The slave rebellions were without allies among either the whites or free people of color. They were not even fully united among themselves, and the domestic slaves especially tended to be more loyal to their masters.Let's not forget Toussaint, Christophe, Petion, and possibly Dessalines and Rigaud who were all free people of color before the revolution began. And Sonthonax, the white commissioner of the Convention, who singlehandedly turned the Republican government towards an anti-slavery position and identified France with freedom for the blacks.
The maroons, in the meantime, were in contact with rebellious slaves, but they had few firm alliances.
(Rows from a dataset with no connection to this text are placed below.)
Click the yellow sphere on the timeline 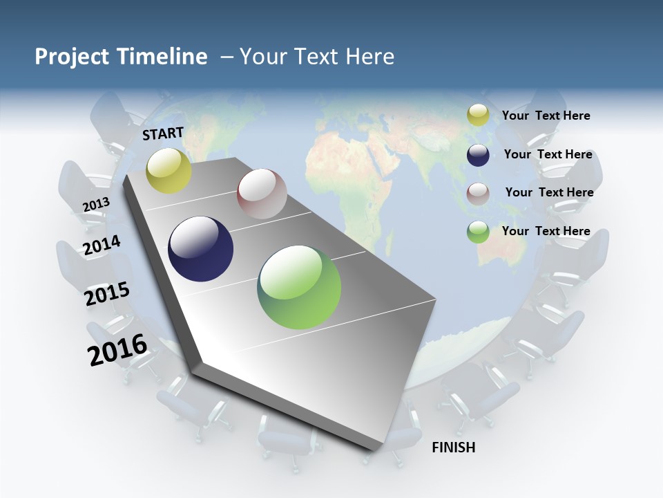(169, 170)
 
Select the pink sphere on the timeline (262, 194)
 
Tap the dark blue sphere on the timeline (201, 249)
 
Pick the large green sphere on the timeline (299, 287)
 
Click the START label (163, 133)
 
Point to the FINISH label (454, 448)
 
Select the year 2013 (96, 205)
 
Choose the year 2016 (117, 350)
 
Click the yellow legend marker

Nonetheless, their hatred of slavery, their fear of being re-enslaved and their desire to be free and safe in their own country, made them ready allies were a serious slave revolution to begin.
Jean Kina has been cited as a maroon leader who took an active role in the Revolution. Geggus has claimed, though, that he was a slave who was freed on condition that he fight for the English. Kina, of course, supported the English who were trying to re-impose slavery against Toussaint and the French Republican forces.
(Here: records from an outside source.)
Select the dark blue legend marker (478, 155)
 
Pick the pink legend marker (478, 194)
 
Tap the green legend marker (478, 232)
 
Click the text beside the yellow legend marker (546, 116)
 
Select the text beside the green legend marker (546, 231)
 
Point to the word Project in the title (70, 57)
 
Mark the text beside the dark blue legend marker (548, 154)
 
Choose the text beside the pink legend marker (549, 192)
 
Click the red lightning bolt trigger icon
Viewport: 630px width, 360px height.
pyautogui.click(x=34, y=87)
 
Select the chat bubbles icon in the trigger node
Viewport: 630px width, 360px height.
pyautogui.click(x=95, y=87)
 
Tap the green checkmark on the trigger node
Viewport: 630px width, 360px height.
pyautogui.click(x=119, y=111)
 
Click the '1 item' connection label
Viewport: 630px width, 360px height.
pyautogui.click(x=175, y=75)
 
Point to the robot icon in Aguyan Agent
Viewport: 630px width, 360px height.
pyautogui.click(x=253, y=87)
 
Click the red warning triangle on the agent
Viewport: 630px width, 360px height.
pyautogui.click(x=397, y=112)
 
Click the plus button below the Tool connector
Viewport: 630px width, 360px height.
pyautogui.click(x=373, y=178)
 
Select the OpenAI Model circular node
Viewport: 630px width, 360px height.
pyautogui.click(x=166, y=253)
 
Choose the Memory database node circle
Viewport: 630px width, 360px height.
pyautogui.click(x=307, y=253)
Before the Revolution, the largest maroon group still in existance, in the mountains between the Cul de Sac and Cayes-Jacmel, had made an agreement with the colonial government under which their liberty would be respected as long as they returned escaped slaves they picked up. There is no evidence that the deal was not respected. A large maroon settlement in Brazil kept slaves and raided neighboring plantations for more slaves. Their slaves were, however, treated like slaves in Africa and not nearly as harshly as plantation workers and I'm sure people were not too unhappy to be captured by them.
citizenship for free persons of color who were property owners -- which was most of them.
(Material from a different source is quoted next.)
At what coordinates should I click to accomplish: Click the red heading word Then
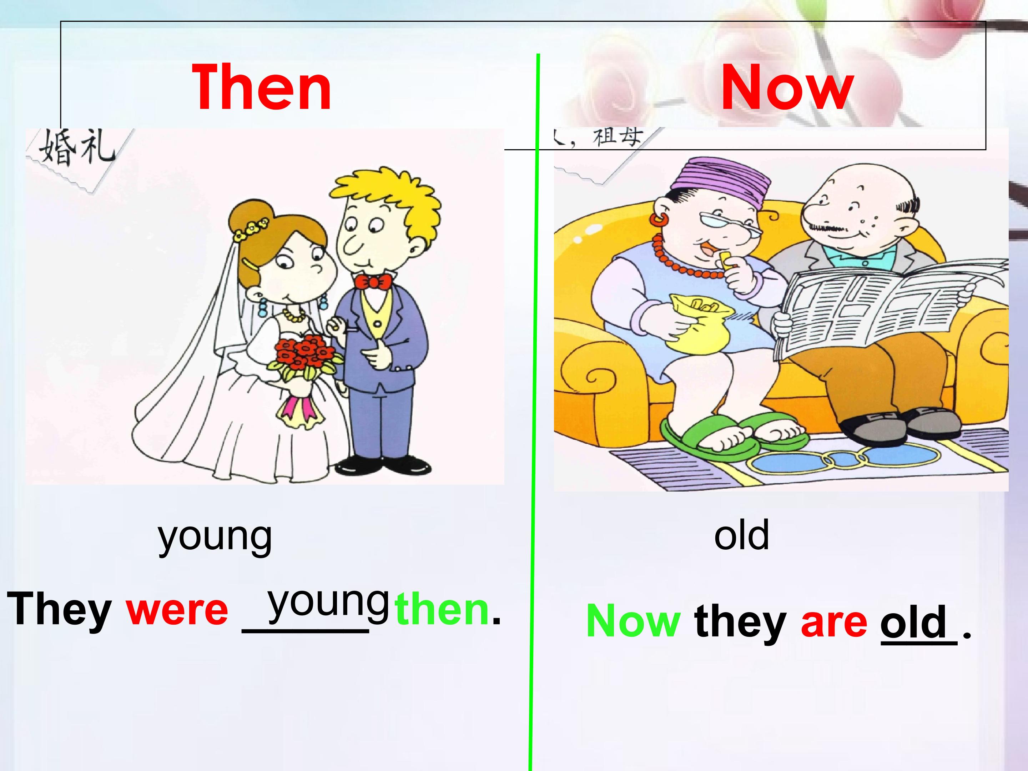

An exaggeration. I would say that while many free people of color were property owners on a very small scale, that is to say peasant farmers, the proportion of the group who were large proprietors was rather small. They were the most vocal and influential part of the group, of course, and discussion of the free people of color tends to take the positions of the Vincent Oge's and the Julien Raimond's as the position of the whole group. As I say, it is dangerous to over- generalize in this manner.
[the effects of the execution of Louis XVI and the declaration of war on England on the Revolution]
There were many Royalists among the newly-freed slaves and the old freedmen as well. An almost spiritual belief in the power of the King to make things right combined with disgust with the flipflopping of the Republic's various governments led to this. Remember that Jean-Francois, Biassou, and Toussaint all led troops at one time or another for the King of Spain in the name of the House of Bourbon. Jean Kina in the south fought throughout the Revolution as a Royalist, first with the Royalist whites and then as a British officer.
[the Leclerc expedition arrives]
Examples of early resistance there
were, but his landing was surprisingly
simple. It seems to me that there was
a lot more the Haitian army could have
done to resist Napoleon's troops. In
fact, when Christophe was facing the
possibility of a French return after
the end of the Napoleonic wars, he
built fortresses in the interior (the
most notable being Citadelle
Laferriere) to serve as difficult-to-blockade
centers for a guerrilla
resistance. Toussaint had somewhat the
same plan but his generals surrendered
so quickly he couldn't put it into
execution. The heroes of Vertieres and
the signatories of the Declaration of
Independence in 1804 had all rallied to
Leclerc's forces by 1800. Let's not
forget this other side of the coin
when we think about the fanaticism of
the combats that were to come later.